TASK ITEM:
If a picture appears in the records, leave it out and transcribe the rest exactly.

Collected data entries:
- - - -

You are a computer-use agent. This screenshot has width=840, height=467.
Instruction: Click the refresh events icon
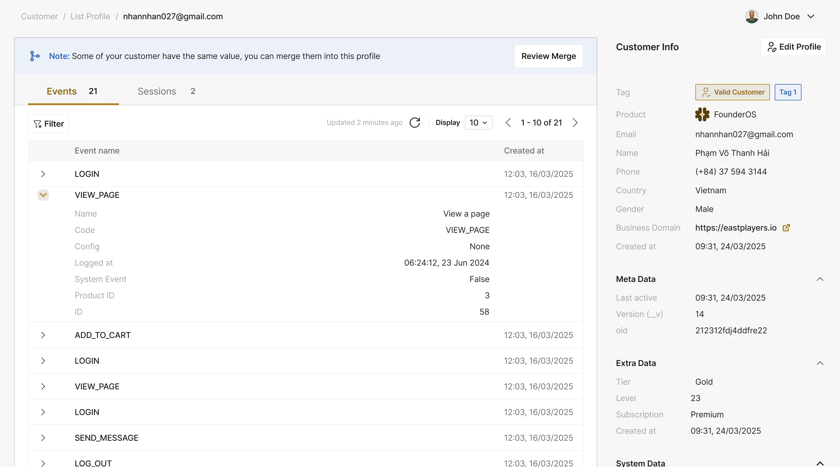414,123
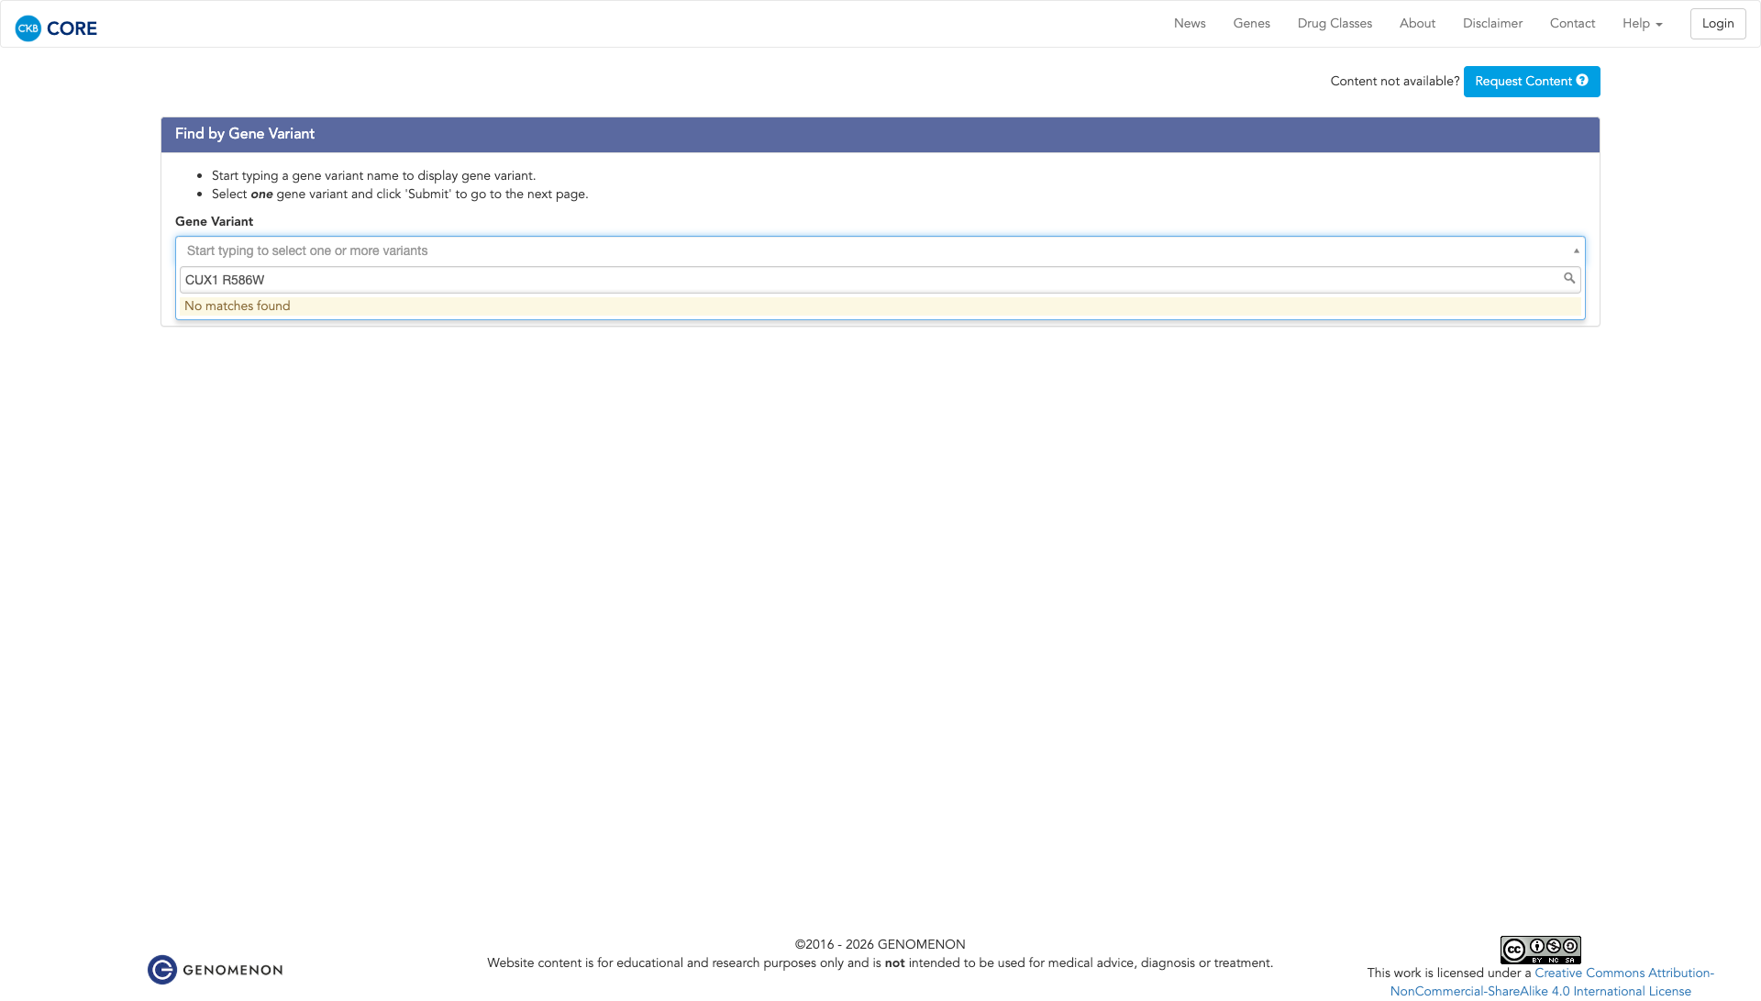This screenshot has height=1001, width=1761.
Task: Open Creative Commons Attribution license link
Action: 1623,973
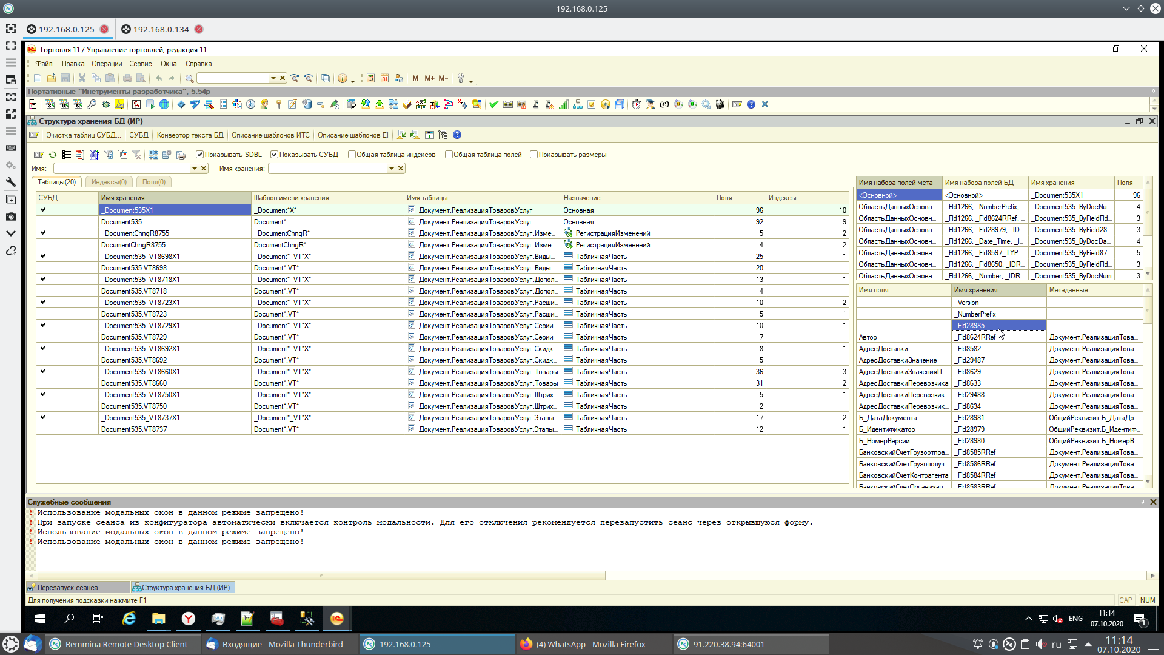Click the green refresh icon above tables

click(x=53, y=155)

- - - -

WRITTEN SOLUTION:
You are a computer-use agent. This screenshot has width=840, height=467.
Instruction: Click the refresh events icon
414,123
This screenshot has height=1001, width=1761.
Task: Open Creative Commons Attribution license link
Action: 1623,973
Click the green refresh icon above tables

click(x=53, y=155)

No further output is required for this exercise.